It may sound strange to admire as a role model someone you’ve spent only a few anonymous minutes with — and will probably never see again.
And yet, that happened to me last weekend on a chairlift at Sunday River.
The guy who joined us from the singles line was exclaiming over one of those perfect days on the New England slopes. He was 72, retired, and a winter migrant to Maine.
“All of our friends went south when they retired but we came north,” he said. For the skiing.
No Florida for him. “I play enough golf in the summer,” he said. “Why would I want to be hitting a golf ball around in the winter too?”
Why indeed, when one can be skiing?
Nor is my chairlift companion a lonely outlier. Last month, after a morning of amazing skiing courtesy of the Blizzard of 2013, my wife and I repaired to a lovely, large-windowed lodge for coffee and cinnamon buns. Looking up once my plate was scraped clean of the last drop of frosting, I noticed that we were two of the youngest people in the bustling mid-mountain eatery. Which is remarkable when you consider that, to appropriate (and update) a line from A.E. Housman, of my four score years and ten, 50 will not come again.

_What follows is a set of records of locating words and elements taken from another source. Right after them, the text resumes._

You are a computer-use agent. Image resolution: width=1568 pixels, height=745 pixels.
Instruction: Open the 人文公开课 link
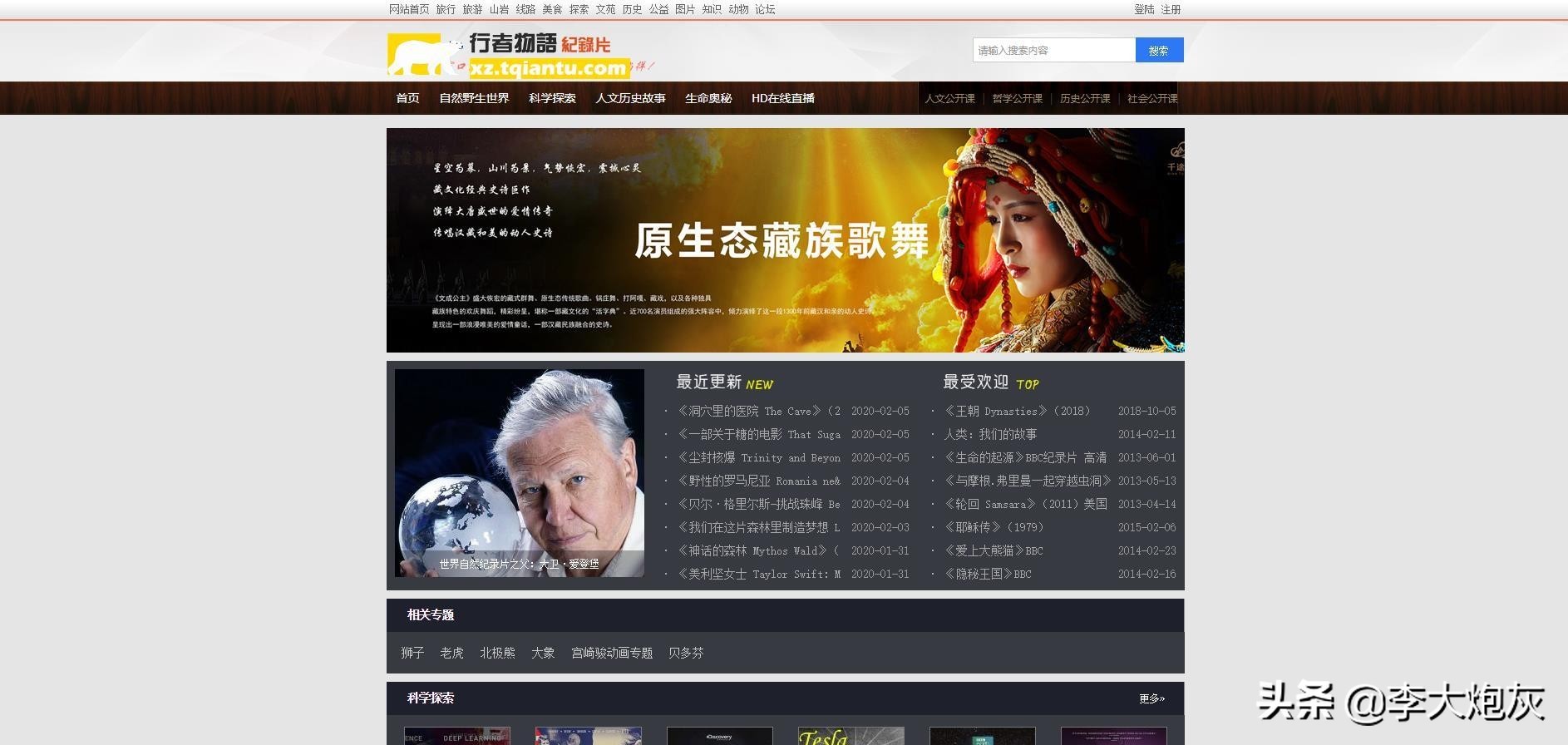click(949, 98)
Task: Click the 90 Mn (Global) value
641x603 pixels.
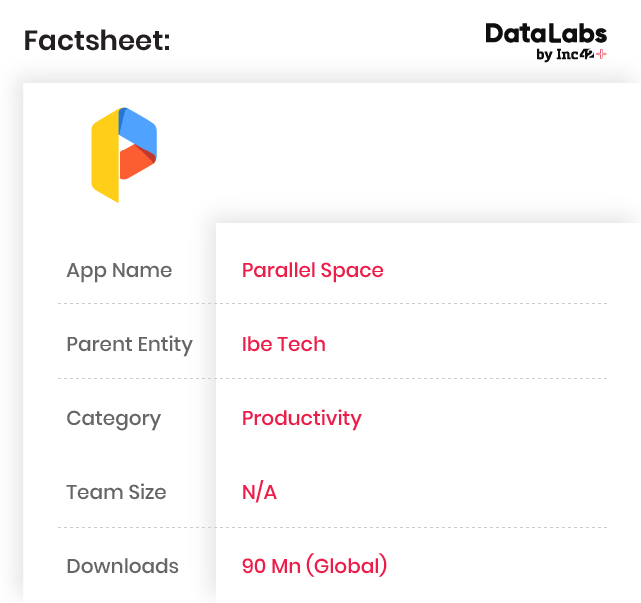Action: 314,566
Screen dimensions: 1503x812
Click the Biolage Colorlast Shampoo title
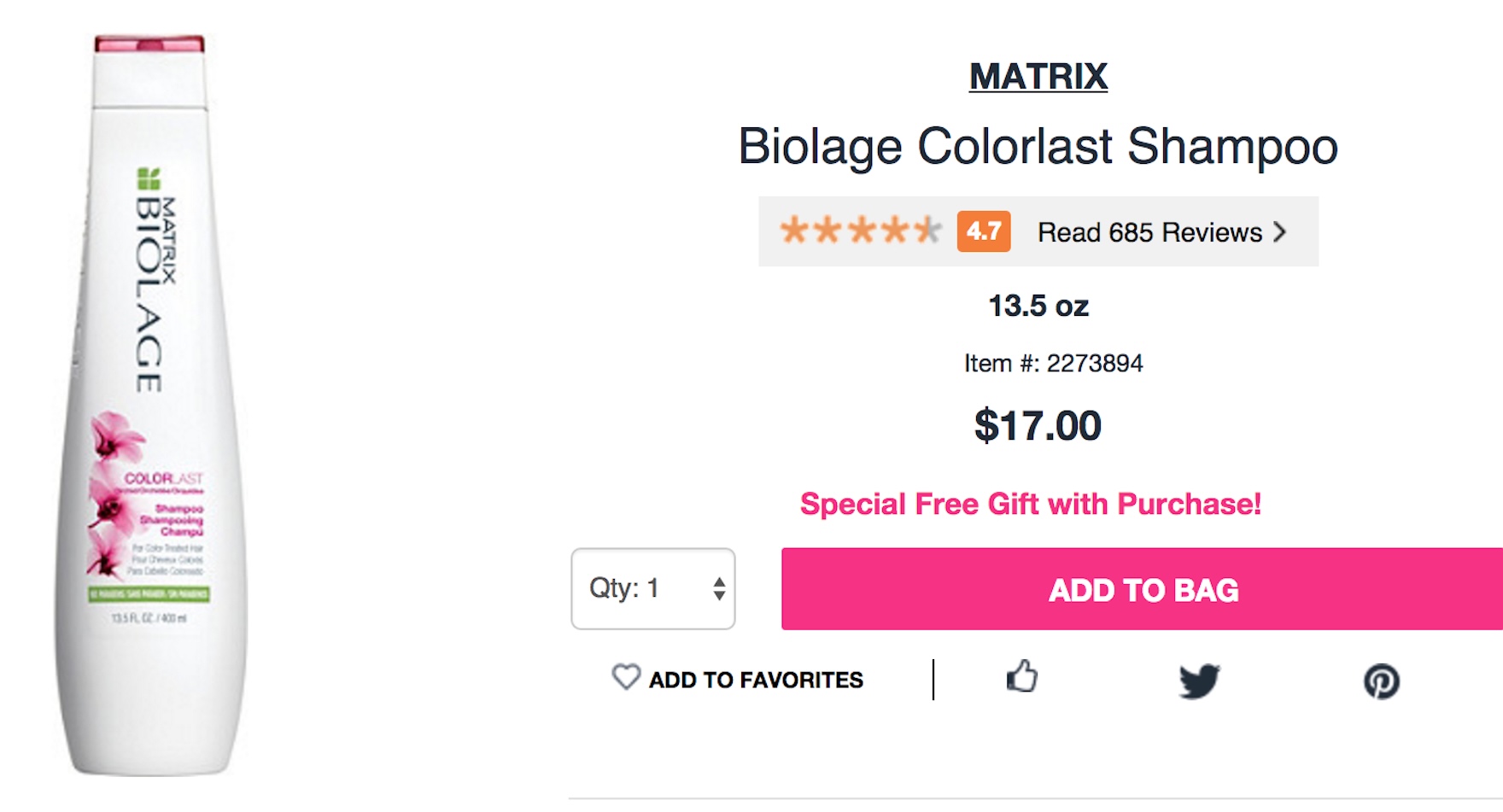tap(1038, 146)
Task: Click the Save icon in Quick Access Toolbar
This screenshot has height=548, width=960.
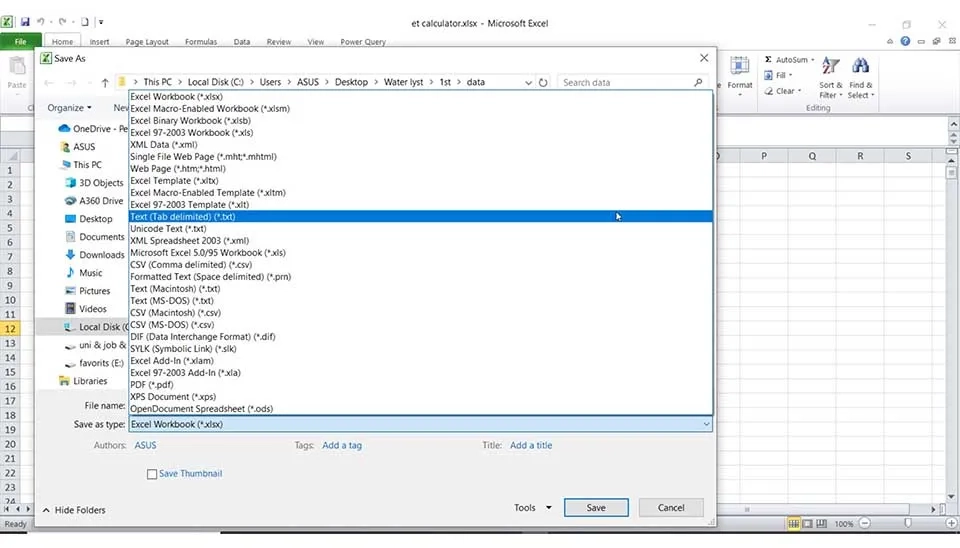Action: click(x=25, y=21)
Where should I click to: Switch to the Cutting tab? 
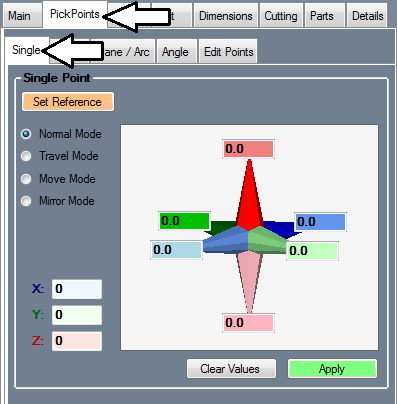click(281, 16)
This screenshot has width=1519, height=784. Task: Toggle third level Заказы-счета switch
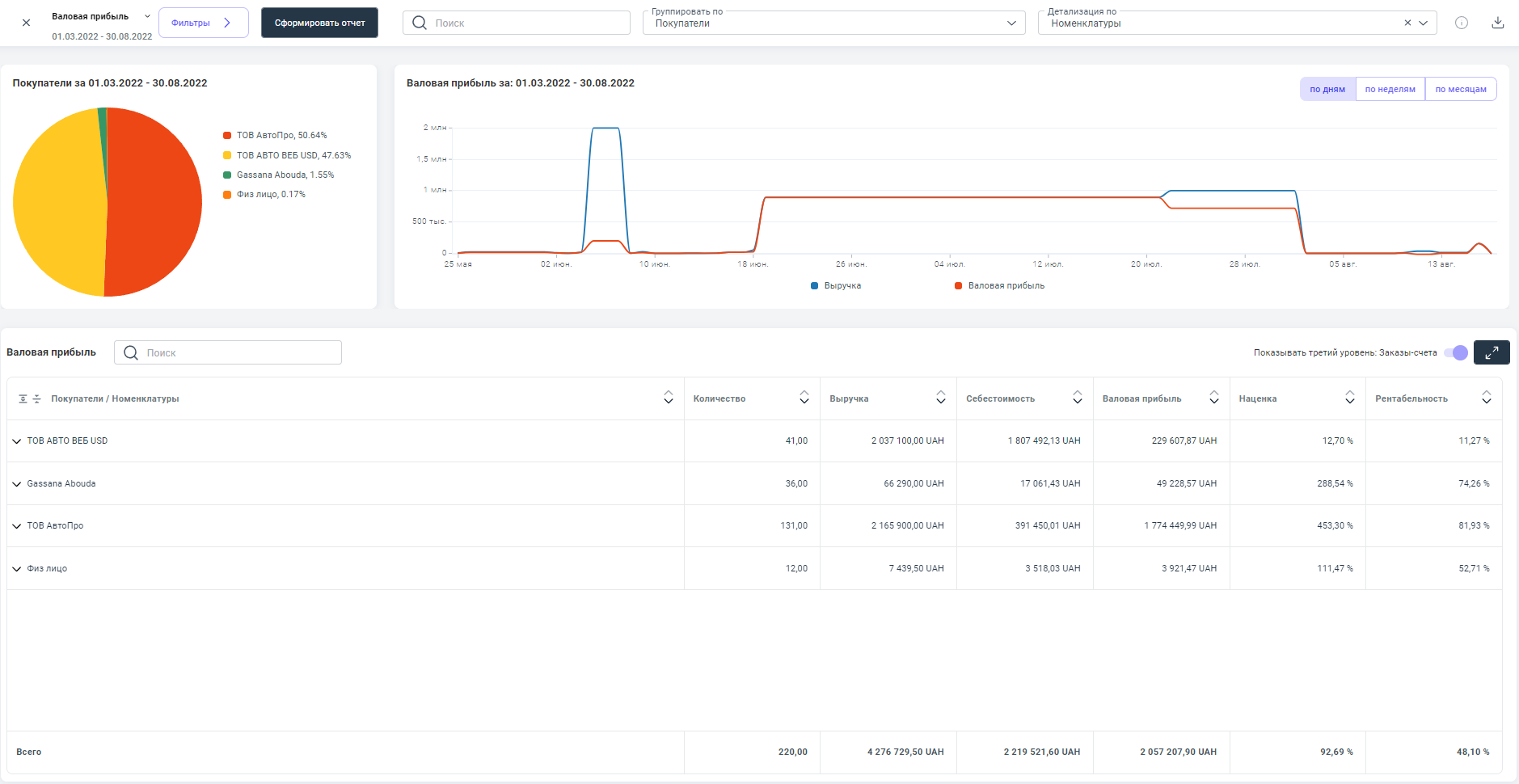click(x=1456, y=352)
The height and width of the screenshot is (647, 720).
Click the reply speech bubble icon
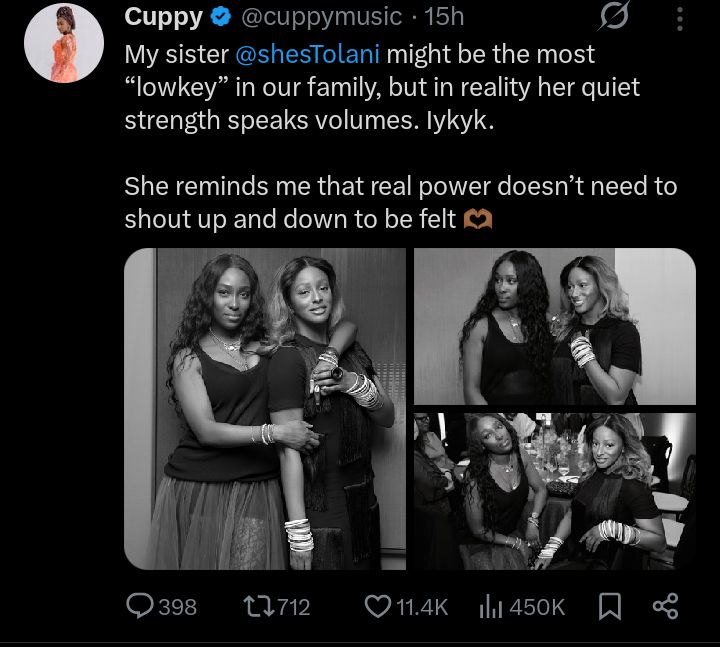pyautogui.click(x=139, y=606)
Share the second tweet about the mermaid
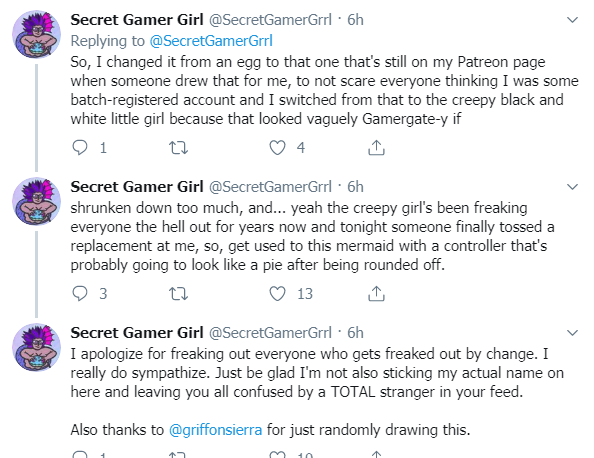 click(376, 294)
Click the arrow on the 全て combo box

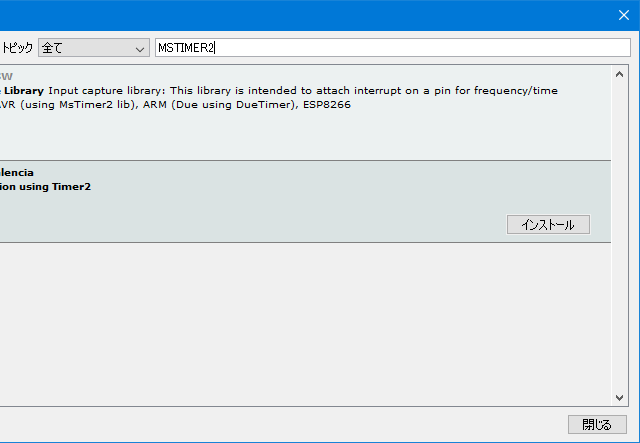pyautogui.click(x=139, y=48)

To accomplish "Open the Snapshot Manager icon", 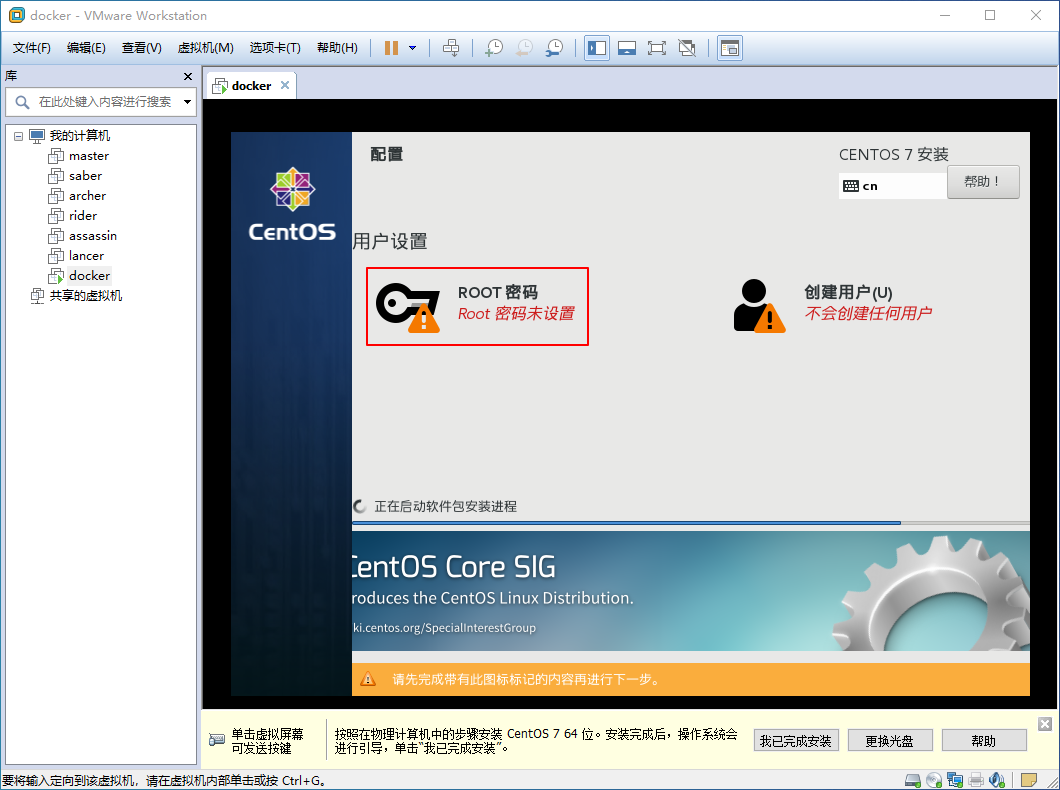I will (x=555, y=47).
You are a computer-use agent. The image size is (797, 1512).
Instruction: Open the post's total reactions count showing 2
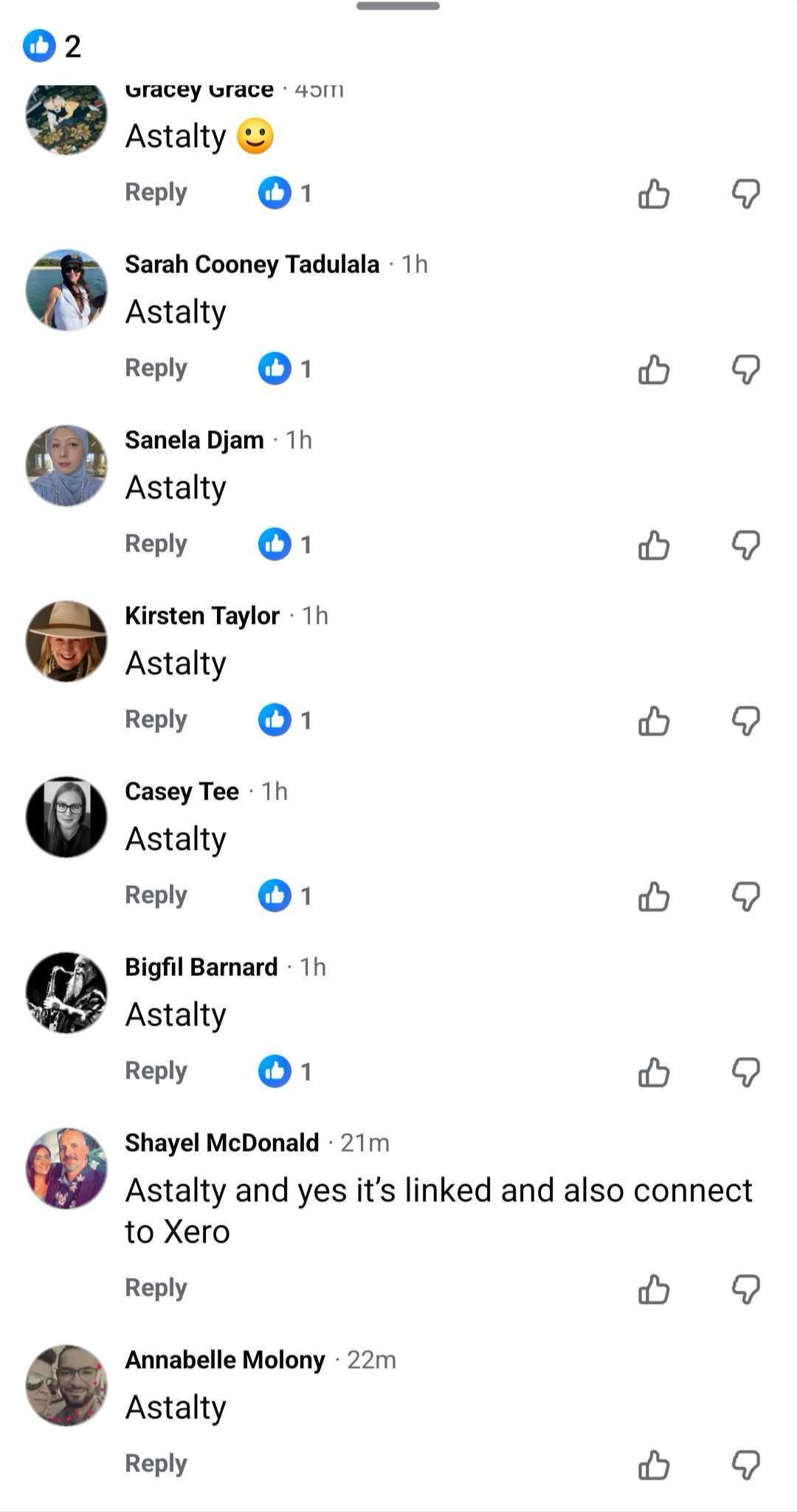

It was one of those moments when you declare: Wow, if this is what senior citizenship is all about, sign me up. Now, I realize that health problems frequently interrupt plans for an active retirement. Sometimes, instead of 70 being the new 60, it insists on acting like the new 80. The spirit may be willing, but the body just isn’t.
But even there, attitude matters. A few years back, while riding a lift at Waterville Valley, I shared a chair with a 74-year-old who told me he’d been skiing 50 or so times that winter. When I expressed my envy, he noted that he was trying to make up for the winter before, when he’d missed the entire season.
Quadruple bypass surgery, he said.
A few weeks later, I was relating that story to a friend while on a lift at Mount Sunapee. I’d like to be like that at 74, I said. Absent the heart surgery, of course.
A skier who had joined us on the lift spoke up.
“I’m 80,” he said.
Wow, still skiing at 80, we replied. Good for you.
Perhaps he found our expressions of congratulation tinged with some unintended condescension. At any rate, as we made our way down the slope, the same skier came zooming by us at a speed that as much as said: Catch me if you can.
I encountered the antithesis of that doughty New England spirit last summer when a colleague and I did some talk-with-the-voters interviews at The Villages, the 55-and-up Florida gated community where residents tootle between quaintly themed town squares in tricked-out golf carts.
One fellow in particular sticks in my mind. To my eye, he was only on the near edge of senior citizenship, but he said he’d already been at The Villages for several years. The day he’d retired, he proudly reported, he’d packed up his car and made a beeline there from the snowy Midwest.
To each his own, I suppose. But as for me, I’d rather stick my hand into a can of annoyed spiders than live in a cloistered community like that. Talk about leaning into old age.
One who turned determinedly the other way was Emile Allais, the great French skier and pioneer of the parallel turn, who died last year at 100.
At 90, Allais broke his shoulder in a collision with (surprise, surprise) a snowboarder. But once it mended, he was back out on the slopes. Allais skied well into his 90s. He had even bet his doctor that he would beat him down a celebrated run at Chamonix on his hundredth birthday.
After only nine decades on skis, you can hardly blame him for wanting more. Sadly, however, a deteriorating sense of balance kept him from doing that race.
Still, his was a life well-lived. And well skied. Oh, to follow in his snowy tracks.